ФРАГМЕНТ ТЕКСТА —
Со времен И. Канта образ Древа познания раздвоился на две основные ветви - науки о природе и науки о человеке. Это ветвление произошло при совершенно различных исходных предпосылках - уже ставшего, классического знания «естества», «природы вещей» и лишь становления знания человека, «природы идей». Социогуманитарное знание, отказавшись быть «служанкой богословия», утратило традиционную точку опоры и констатировало свою вторичность по критериям «чистой науки», как «недо-наука». Это не отменяло потребности в реанимации былого единства, но предопределило его в режиме «нулевой суммы» («Победитель получает всё»).
Еще в начале 20 в. лидировал позитивизм с его императивами - отрицанием субъектно-объектного характера социума, верификацией знания в опыте визуальности, повторяемости и контролируемости, т.е. однозначной определенности - в терминах Ж. Ламетри - «человека-машины» или «человека-организма». Исторически первый достойный оппонент позитивизма, марксизм изначально был целостным антропологическим учением о человеке [7]. Затем именем марксизма, но ценой мутации его сути, произошла инволюция к антропоцентризму, его производным – социоцентризму, техноцентризму, идеократии и, наконец, к торжествующему экономцентризму. Поэтому уже неузнаваемый «марксизм», пережив краткотечные социально-политические триумфы, уступил место мировидению эпохи «мер и весов» (Дж. Вико), а с ней – и нео-, а ныне постпозитивистскому видению мира.
Такая трансформация означает отказ от жесткой определенности, признание вероятностей процессов в состоянии бифуркации. Никто не ставит под сомнение знаменитую гипотезу А. Эйнштейна о двух близнецах, которые летят в раличные точки Вселенной, но, возвращаясь, оказываются в разном возрасте. И все же на постпозитивизме, как последнем издании «положительной науки», лежит неизбывная печать мировидения Модерна - ratio в духе редукции оснований. Ее не трудно проследить на классическом для позитивистских демонстрационных «стендов» примере технического прогресса. Компьютер в «снятом» виде содержит в себе все его ступени - орудия, передаточные механизмы, двигатель, «кибер», или счетно-решающее устройство. Чем «выше» эти составные, тем более они позволяют объяснить устройство и функции более простых элементов. Кибер объясняет орудие, но не наоборот.
Самое же главное в том, что компьютер в целом, каждый из его элементов вне связи с человеком, – просто «груда металла». Подчеркивая это решающее обстоятельство и проецируя его на общество в целом, К. Маркс заключил, что «анатомия человека – ключ к анатомии обезьяны». Однако анатомия обезьяны не есть ключ к анатомии человека. В этой логике «обезьяна» - это каждая предшествующая ступень развития, которая содержит в себе определенные архетипы. Но культура жива далеко «не ими едиными». «Мы не можем жить без музеев, - отмечал А. Уайтхед, - но мы не можем жить в музеях».
Как ни странно, постпозитивизм утверждает обратное: социогуманитарное знание не только может, но и должно жить в «музее» естествознания. Таково кредо саентистского соответствия социогуманитарного знания таким критериям, как математическая строгость, объявленная a priori «совершенной», и проверка ситуативной практикой, т.е. возможностьверификации в эксперименте.

Строки данных:
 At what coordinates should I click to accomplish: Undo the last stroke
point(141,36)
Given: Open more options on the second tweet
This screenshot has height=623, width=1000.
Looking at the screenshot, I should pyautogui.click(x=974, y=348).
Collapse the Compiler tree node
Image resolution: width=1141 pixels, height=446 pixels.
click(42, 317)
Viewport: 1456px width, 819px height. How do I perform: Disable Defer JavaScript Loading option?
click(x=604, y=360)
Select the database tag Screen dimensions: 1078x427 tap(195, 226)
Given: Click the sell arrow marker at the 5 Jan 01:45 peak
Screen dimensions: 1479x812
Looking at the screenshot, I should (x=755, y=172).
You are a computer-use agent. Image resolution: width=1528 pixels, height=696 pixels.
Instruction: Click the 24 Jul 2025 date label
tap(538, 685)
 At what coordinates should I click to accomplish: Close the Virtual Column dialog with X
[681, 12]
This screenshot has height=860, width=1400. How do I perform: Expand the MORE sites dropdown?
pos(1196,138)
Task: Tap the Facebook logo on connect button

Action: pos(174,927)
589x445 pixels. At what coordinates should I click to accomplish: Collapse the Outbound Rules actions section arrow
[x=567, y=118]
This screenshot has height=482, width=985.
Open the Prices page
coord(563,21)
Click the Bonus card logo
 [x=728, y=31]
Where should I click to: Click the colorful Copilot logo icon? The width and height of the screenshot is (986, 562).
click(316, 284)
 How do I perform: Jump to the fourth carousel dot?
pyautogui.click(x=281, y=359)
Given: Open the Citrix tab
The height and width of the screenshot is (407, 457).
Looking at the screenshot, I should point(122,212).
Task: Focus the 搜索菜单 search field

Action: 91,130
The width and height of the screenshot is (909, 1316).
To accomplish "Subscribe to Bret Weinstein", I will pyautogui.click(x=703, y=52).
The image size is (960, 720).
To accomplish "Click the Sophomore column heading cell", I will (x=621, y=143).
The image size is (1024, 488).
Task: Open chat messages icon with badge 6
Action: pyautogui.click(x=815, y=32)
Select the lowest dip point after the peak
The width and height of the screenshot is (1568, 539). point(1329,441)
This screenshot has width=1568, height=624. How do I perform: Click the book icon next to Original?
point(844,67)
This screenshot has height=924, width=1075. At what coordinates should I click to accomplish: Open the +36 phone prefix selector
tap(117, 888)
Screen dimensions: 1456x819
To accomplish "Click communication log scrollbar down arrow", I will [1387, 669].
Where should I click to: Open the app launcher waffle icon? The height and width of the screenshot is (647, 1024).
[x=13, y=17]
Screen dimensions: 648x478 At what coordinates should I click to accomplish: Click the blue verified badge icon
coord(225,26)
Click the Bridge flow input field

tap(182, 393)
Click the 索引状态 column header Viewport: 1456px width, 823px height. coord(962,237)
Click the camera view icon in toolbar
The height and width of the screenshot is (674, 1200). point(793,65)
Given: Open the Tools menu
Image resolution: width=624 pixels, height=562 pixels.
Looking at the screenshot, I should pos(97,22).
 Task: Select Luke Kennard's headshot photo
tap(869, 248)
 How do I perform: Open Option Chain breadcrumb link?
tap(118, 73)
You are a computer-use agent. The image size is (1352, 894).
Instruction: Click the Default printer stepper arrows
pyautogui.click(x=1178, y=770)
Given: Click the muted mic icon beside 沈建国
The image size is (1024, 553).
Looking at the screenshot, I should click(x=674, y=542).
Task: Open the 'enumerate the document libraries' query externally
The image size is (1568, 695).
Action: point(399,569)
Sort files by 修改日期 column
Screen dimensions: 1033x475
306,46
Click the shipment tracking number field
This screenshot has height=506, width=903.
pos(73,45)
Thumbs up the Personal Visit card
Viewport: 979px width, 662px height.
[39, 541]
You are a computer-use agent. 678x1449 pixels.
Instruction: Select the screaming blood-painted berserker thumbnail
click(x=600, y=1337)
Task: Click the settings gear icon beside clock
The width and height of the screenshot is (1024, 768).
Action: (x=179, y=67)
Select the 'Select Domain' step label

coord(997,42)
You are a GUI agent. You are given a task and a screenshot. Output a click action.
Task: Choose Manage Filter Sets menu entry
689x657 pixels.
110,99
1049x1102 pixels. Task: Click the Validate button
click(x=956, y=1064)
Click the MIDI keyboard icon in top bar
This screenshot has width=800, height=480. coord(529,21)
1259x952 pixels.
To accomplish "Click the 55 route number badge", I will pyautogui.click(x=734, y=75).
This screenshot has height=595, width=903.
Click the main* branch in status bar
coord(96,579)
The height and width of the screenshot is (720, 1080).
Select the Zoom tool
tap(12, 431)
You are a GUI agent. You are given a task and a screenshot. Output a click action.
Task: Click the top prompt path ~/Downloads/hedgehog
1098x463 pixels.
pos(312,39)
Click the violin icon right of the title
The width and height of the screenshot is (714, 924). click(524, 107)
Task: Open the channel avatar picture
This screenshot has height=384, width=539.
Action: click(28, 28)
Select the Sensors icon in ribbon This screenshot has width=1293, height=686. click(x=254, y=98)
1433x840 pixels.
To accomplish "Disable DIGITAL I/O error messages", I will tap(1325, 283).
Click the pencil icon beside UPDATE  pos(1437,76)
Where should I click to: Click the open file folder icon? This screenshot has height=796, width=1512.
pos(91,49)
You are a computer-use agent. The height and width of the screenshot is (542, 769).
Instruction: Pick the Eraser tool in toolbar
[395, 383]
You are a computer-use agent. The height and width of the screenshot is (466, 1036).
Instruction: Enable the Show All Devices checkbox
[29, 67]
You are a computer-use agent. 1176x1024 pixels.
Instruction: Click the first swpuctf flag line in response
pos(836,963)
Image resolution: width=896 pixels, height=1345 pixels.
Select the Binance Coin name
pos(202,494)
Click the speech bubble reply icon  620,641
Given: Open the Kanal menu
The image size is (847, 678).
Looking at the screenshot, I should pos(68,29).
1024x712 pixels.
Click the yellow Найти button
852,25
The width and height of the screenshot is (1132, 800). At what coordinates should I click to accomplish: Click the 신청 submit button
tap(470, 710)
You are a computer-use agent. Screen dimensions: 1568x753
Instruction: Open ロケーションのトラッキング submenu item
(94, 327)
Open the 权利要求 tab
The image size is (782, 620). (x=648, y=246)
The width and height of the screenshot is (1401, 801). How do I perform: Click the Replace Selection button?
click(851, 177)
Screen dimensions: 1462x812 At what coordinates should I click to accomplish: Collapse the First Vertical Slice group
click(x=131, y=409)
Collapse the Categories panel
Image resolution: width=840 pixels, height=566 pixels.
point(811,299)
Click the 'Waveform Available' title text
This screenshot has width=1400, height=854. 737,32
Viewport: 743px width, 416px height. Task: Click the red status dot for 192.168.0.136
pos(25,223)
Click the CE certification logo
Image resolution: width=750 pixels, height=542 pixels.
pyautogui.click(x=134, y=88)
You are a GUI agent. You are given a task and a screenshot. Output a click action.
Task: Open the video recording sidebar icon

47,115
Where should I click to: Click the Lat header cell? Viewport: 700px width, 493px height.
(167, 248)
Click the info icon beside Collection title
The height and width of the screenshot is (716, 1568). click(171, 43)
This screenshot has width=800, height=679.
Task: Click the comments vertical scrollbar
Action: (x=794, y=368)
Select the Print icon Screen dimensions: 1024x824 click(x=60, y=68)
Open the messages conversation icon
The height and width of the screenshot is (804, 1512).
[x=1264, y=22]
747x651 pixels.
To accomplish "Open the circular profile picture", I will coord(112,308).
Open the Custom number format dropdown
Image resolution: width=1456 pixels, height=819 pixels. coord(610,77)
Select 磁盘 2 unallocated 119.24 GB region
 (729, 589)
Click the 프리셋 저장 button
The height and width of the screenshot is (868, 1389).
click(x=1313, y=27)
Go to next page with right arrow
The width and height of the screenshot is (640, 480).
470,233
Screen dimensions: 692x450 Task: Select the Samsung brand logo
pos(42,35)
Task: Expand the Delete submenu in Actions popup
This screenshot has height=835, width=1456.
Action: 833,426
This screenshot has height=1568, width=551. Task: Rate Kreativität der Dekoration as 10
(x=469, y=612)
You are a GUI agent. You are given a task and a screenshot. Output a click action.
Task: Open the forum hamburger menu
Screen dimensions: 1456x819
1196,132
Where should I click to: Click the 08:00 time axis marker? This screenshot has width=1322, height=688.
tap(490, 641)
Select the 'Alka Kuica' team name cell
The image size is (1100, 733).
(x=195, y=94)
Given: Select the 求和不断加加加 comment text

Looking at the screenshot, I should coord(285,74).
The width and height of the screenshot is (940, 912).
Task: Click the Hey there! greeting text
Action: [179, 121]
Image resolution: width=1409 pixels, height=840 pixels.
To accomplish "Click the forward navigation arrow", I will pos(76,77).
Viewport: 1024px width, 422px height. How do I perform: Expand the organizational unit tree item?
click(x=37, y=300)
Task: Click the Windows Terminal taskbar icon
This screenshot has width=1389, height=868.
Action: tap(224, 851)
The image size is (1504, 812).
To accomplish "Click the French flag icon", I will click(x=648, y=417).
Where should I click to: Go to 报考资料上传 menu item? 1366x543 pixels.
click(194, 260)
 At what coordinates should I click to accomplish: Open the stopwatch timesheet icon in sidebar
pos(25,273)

ЗАДАНИЕ — Кто во фрагменте текста заключил, что «анатомия человека – ключ к анатомии обезьяны»? Эти записи для работы не понадобятся.

ОТВЕТ — К. Маркс.